I just received the following statement from the Vice Chairman of the 9/11 Commission, Rep. Lee Hamilton, in response to my inquiries last week (and numerous follow-up inquiries from readers here) about Attorney General Michael Mukasey's claims about the 9/11 attack and, specifically, about Mukasey's story that there was a pre-9/11 telephone call from an "Afghan safe house" into the U.S. that the Bush administration failed to intercept or investigate:

I am unfamiliar with the telephone call that Attorney General Mukasey cited in his appearance in San Francisco on March 27. The 9/11 Commission did not receive any information pertaining to its occurrence.
That's the statement in its entirety, and it's hard to imagine how it could be any clearer. Hamilton's statement is consistent with the statement of 9/11 Commission Executive Director Philip Zelikow, as well as the letter sent to Mukasey by House Judiciary Committee Chairman John Conyers and two Subcommittee Chairs, none of whom have any idea what Mukasey was talking about.

More at link:
http://www.salon.com/opinion/greenwa...ton/index.html

My comment: This is total BS in my opinion. Hamilton, who has read the 9/11 Congressional Inquiry report (without the redactions), has either been completely lobotomised or should have figured out what Mukasey's garbled comments really meant. However, because Mukasey got the location of the "safe house" wrong, both Hamilton and Zelikow (who made similar comments) can pretend they don't know anything. Every single 9/11 Commissioner and a bunch of the staff know that the NSA intercepted calls between the hijackers in the US and al-Qaeda's main global communications hub in Yemen (which was involved in the 1998 embassy bombings and, allegedly, the attack on the USS Cole), yet this was kept out of the report, except for a couple of cryptic mentions on pages 87-88 and 222. Why did they do that?
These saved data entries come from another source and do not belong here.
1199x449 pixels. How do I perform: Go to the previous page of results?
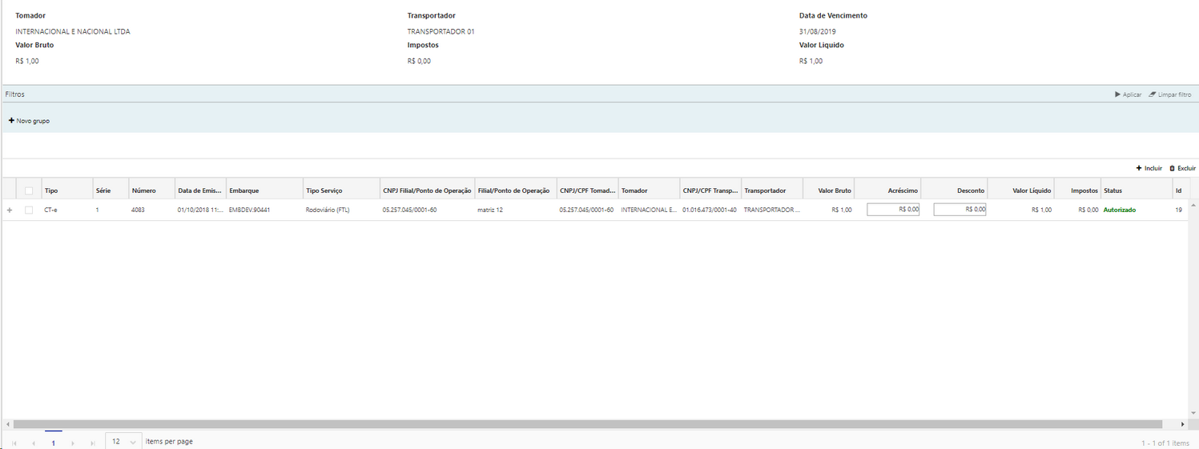coord(34,443)
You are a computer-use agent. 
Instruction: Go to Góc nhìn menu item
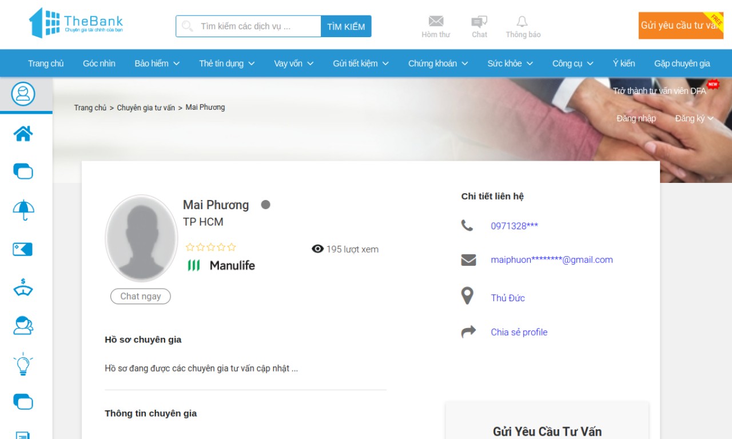coord(99,63)
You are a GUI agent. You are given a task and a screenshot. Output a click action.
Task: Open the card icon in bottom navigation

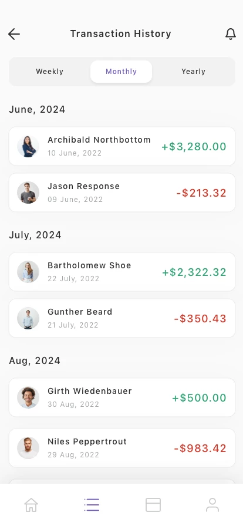click(x=153, y=504)
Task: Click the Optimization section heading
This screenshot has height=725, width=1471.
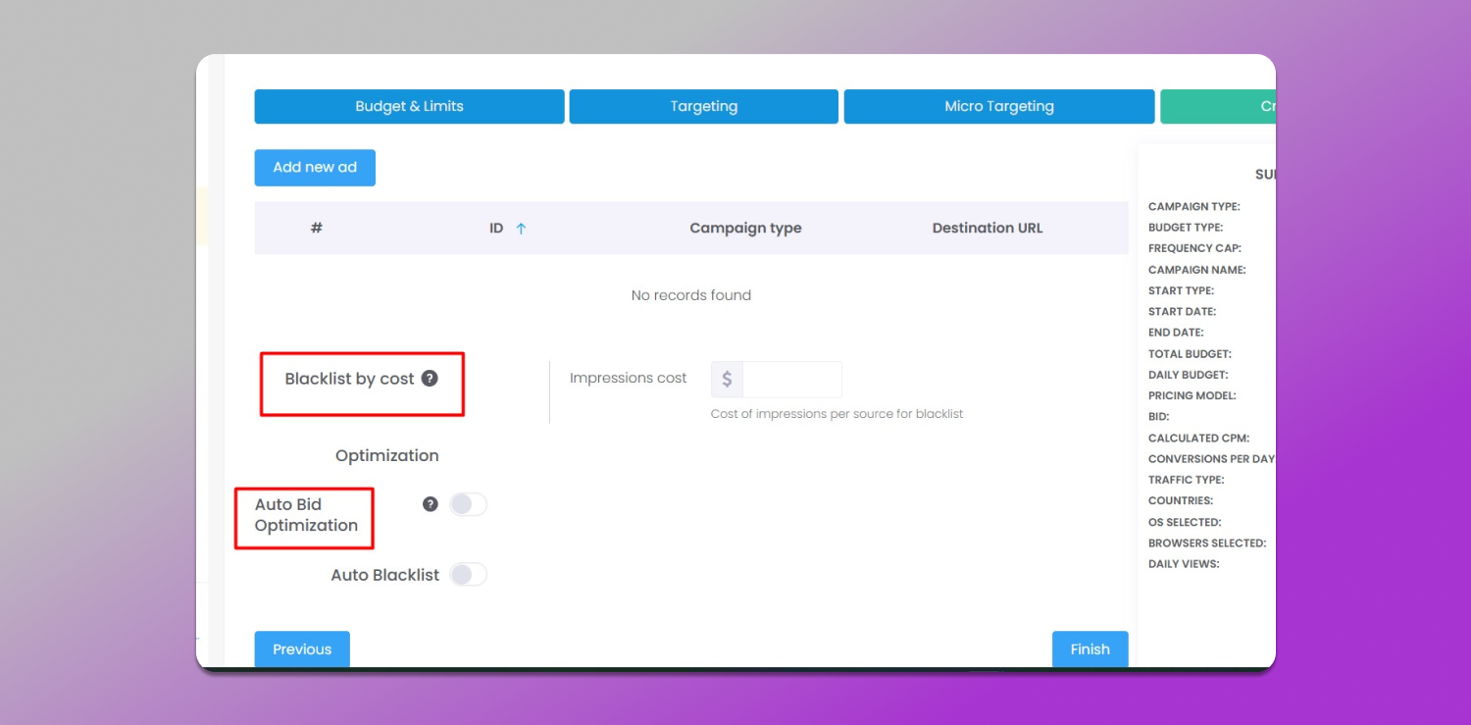Action: pyautogui.click(x=386, y=455)
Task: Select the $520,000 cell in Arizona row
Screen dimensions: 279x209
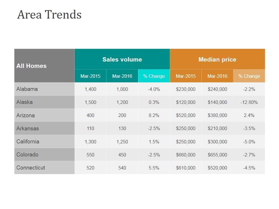Action: pyautogui.click(x=186, y=115)
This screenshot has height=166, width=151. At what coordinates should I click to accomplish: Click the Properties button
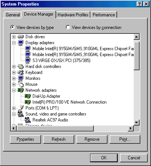point(25,139)
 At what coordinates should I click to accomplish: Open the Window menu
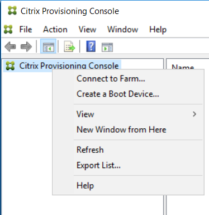(x=123, y=30)
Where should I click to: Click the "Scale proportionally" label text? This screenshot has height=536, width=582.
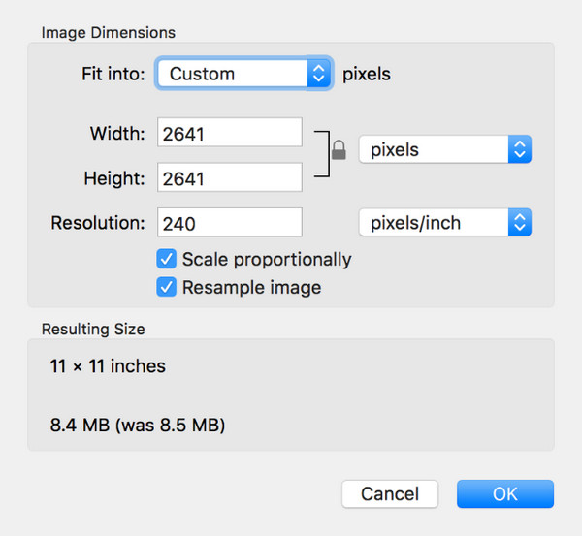[267, 259]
Did the NSA have the legal authority to trace the calls? Could they not figure out that calls from one of the Cole bombers to the US might be worth tracing? And that it might be a good idea to tell the FBI?

P.S. I submitted an FOIA request for some of this a while back, the NSA wrote back telling me I would have to prise the information from General Hayden's cold dead hand.